[Herald Interview] Young CEO pushes the envelope in smart health care market
Health startup Astera adopts blockchain technology to help Koreans better utilize their medical data
Published : Sep 11, 2018 - 10:11
Updated : Sep 12, 2018 - 13:07
But South Korea’s smart health care sector has yet to reach the level of growth seen in the US and China, due mainly to strict regulations on cloud services and related technology.
As data can only be stored at medical institutions in Korea, patients cannot retrieve their medical information easily and must go to a hospital in person to do so. Currently, patient information and data cannot be shared with medical institutions abroad and can only be stored at designated hospitals or medical centers.
“Such inconvenience, especially for millennials, can create another problem in which Koreans only visit hospitals when it is too late,” Jung Jae-ho, CEO of Astera, said in an interview with The Korea Herald.
Jung said Astera’s use of blockchain technology is aimed at solving that exact problem so that members of the public have access to their medical information, allowing them to manage and monitor their health more efficiently.
Launched in May 2018, the startup is a spin-off project from another fintech and IoT startup called X Engineering, which developed and patented what is called Magnetic Flux Emulation technology. The solution provides an offline payment solution for device manufacturers.
The 29-year-old CEO currently works with eight other people, including the entire team from X Engineering. The team boasts over 30 years of hardware and software engineering experience, some of its members having worked at tech giants such as Sony and LG Electronics.
Smart scale "Astera B" (Astera)
Asked how Astera’s platform utilizes blockchain technology, Jung said that big data sets on Koreans’ daily health will be collected initially via Astera’s smart scale, called the “Astera B.”
Users who step on the smart scales will be able to monitor their daily biorhythms and at the same time receive a special form of cryptocurrency called “AST.” The token can be then used to purchase various items, such as gym memberships, facials and spa packages and health foods from companies that have established partnerships with the startup.
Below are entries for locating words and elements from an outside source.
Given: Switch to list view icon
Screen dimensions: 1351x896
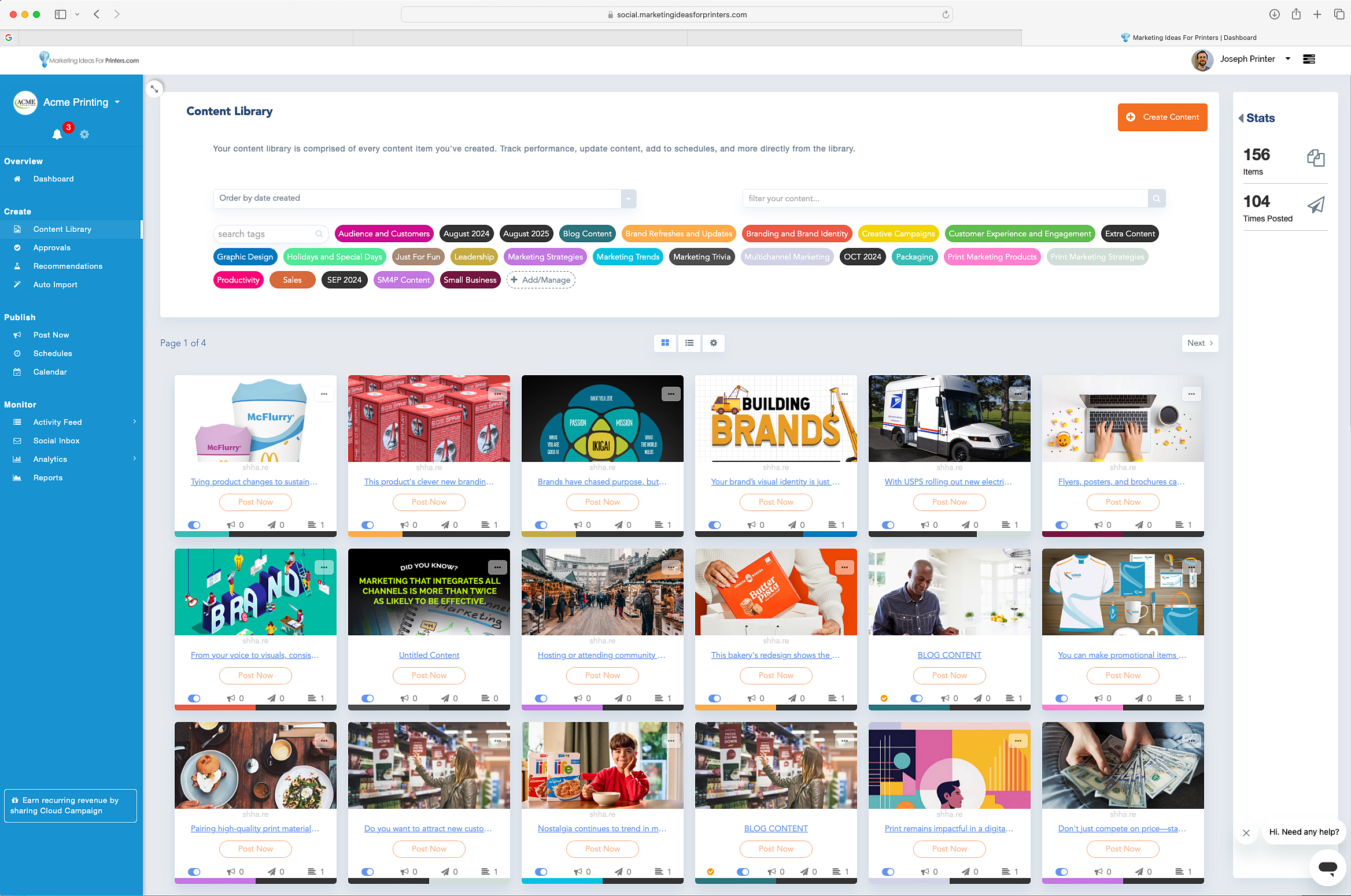Looking at the screenshot, I should (x=689, y=343).
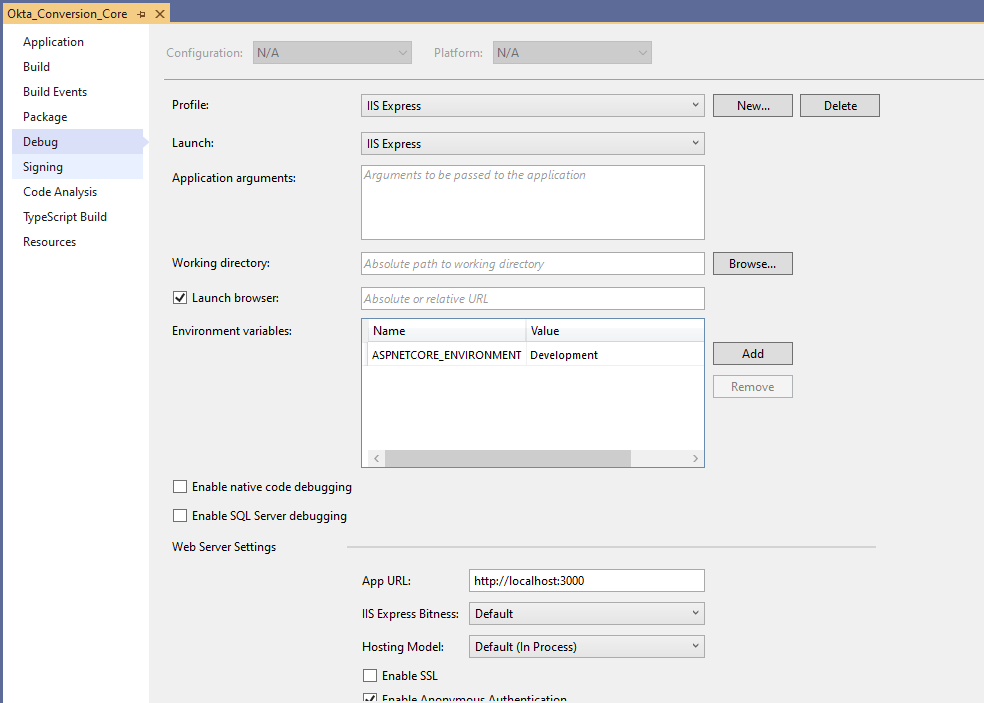This screenshot has height=703, width=984.
Task: Open the Profile dropdown
Action: [532, 105]
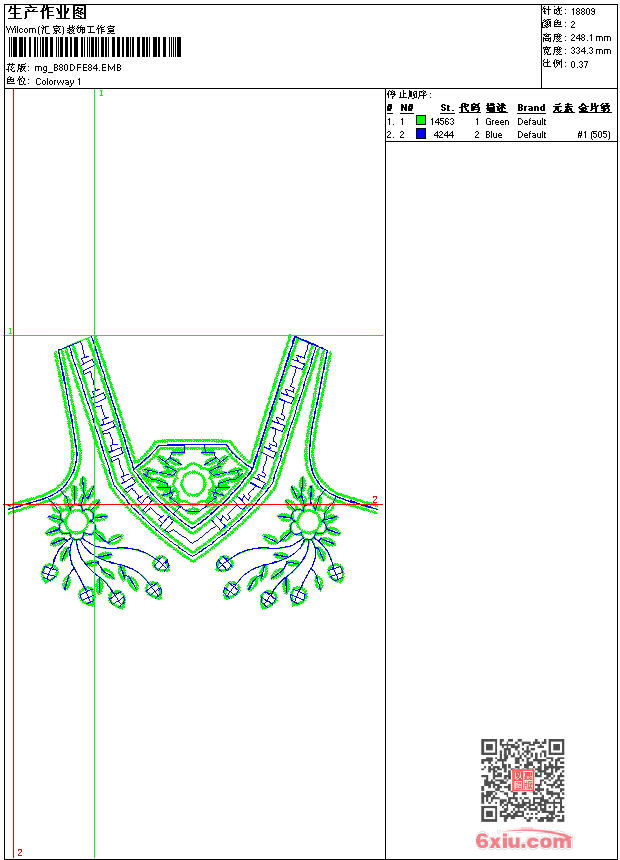620x860 pixels.
Task: Click the '#1 (505)' sequin entry
Action: (x=594, y=135)
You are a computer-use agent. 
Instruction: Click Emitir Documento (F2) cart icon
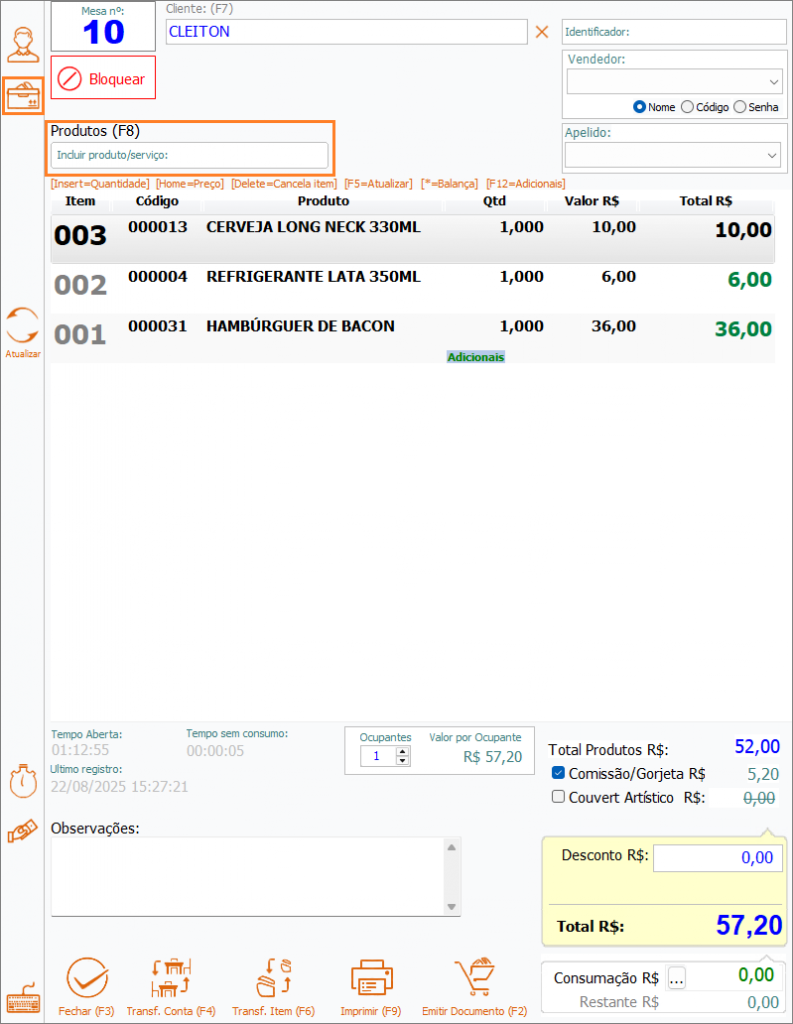pyautogui.click(x=474, y=979)
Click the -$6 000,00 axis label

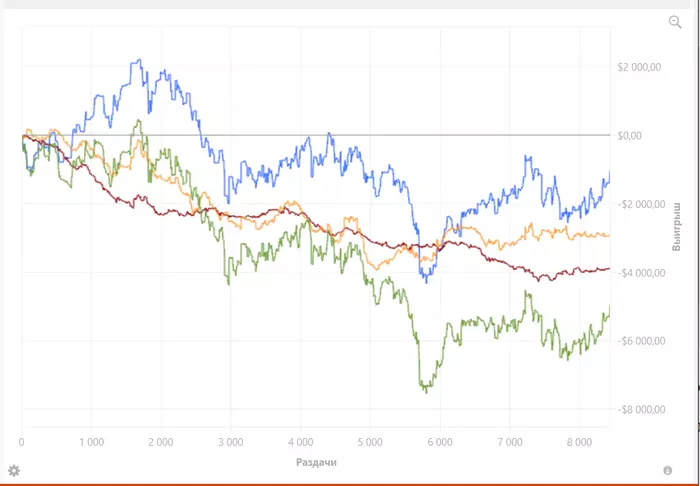tap(642, 341)
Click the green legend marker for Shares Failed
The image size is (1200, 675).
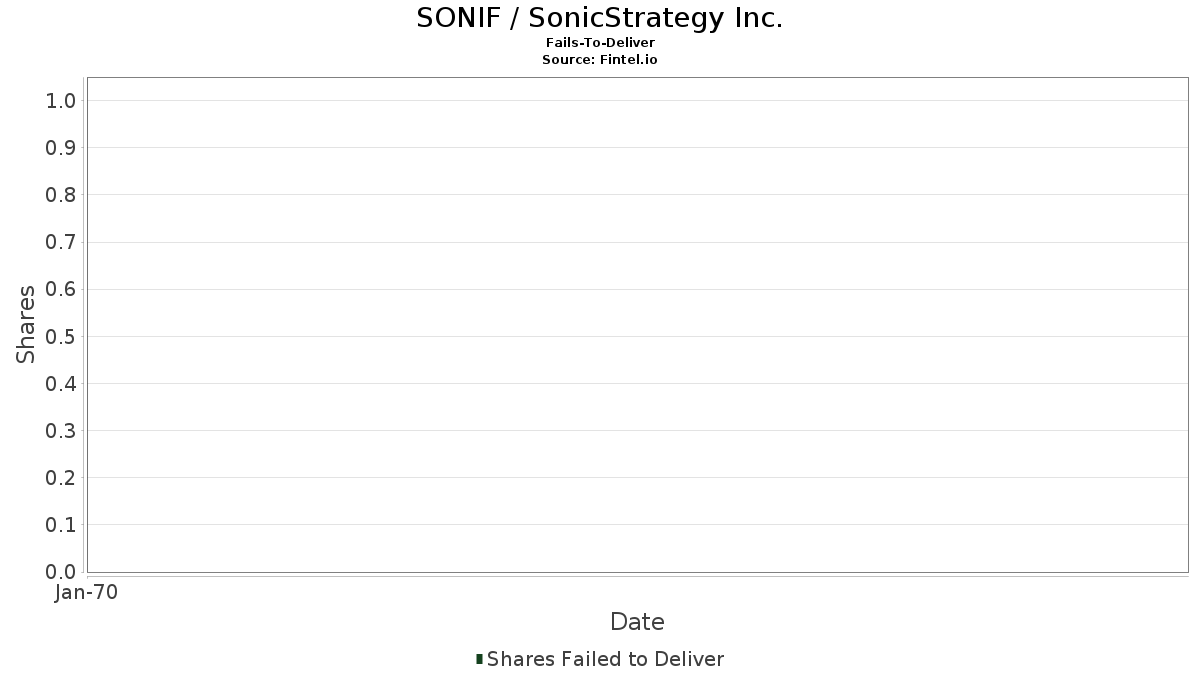[x=480, y=659]
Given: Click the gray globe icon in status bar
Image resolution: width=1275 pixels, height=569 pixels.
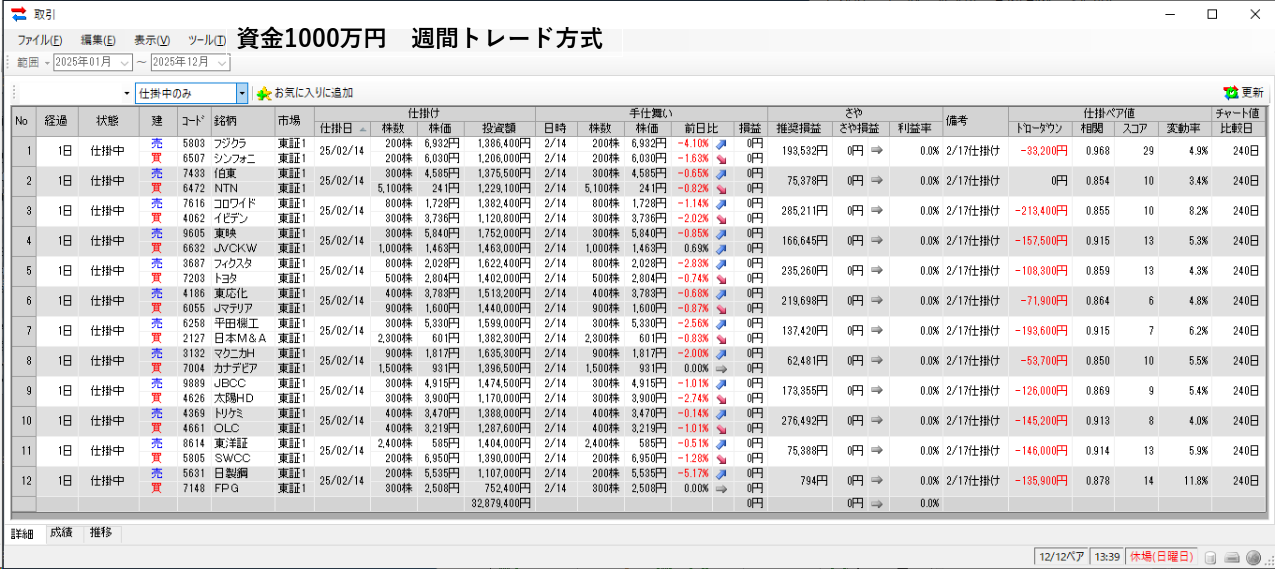Looking at the screenshot, I should pos(1254,557).
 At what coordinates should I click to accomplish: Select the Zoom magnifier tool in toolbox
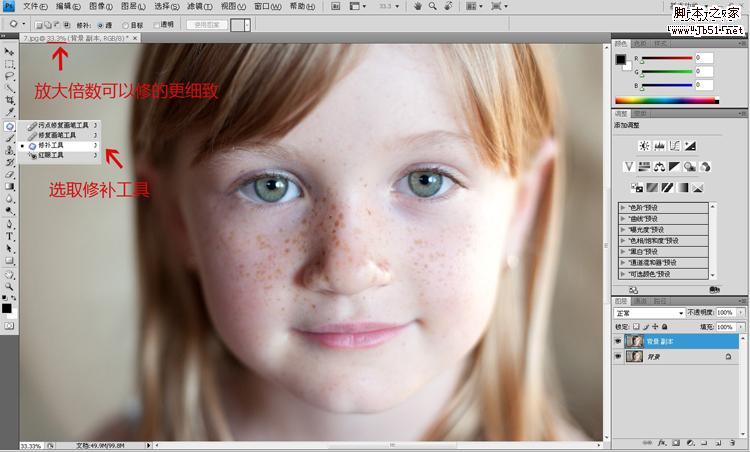(9, 287)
Aside from the Astera B, the engineers at Astera are developing two other devices, called the Astera K and S, which will help customers get more “in tune with their bodies.” Astera K enables users to comprehend their DNA data through urine, saliva and hair tests, while Astera S monitors sleep cycles.
Astera CEO Jung Jae-ho (Lim Jeong-yo/The Korea Herald)
“Data is the currency that is invaluable today and will be more valuable to future generations. And, this is not just in the monetary sense,” he said.
With so much data being collected every second, information that a human body produces can be used to produce a customized health program, according to Jung.
Furthermore, Jung and his colleagues believe that “IoT products (such as Astera’s smart scale) will dominate future industries in a way that brings more convenience to people’s lives.”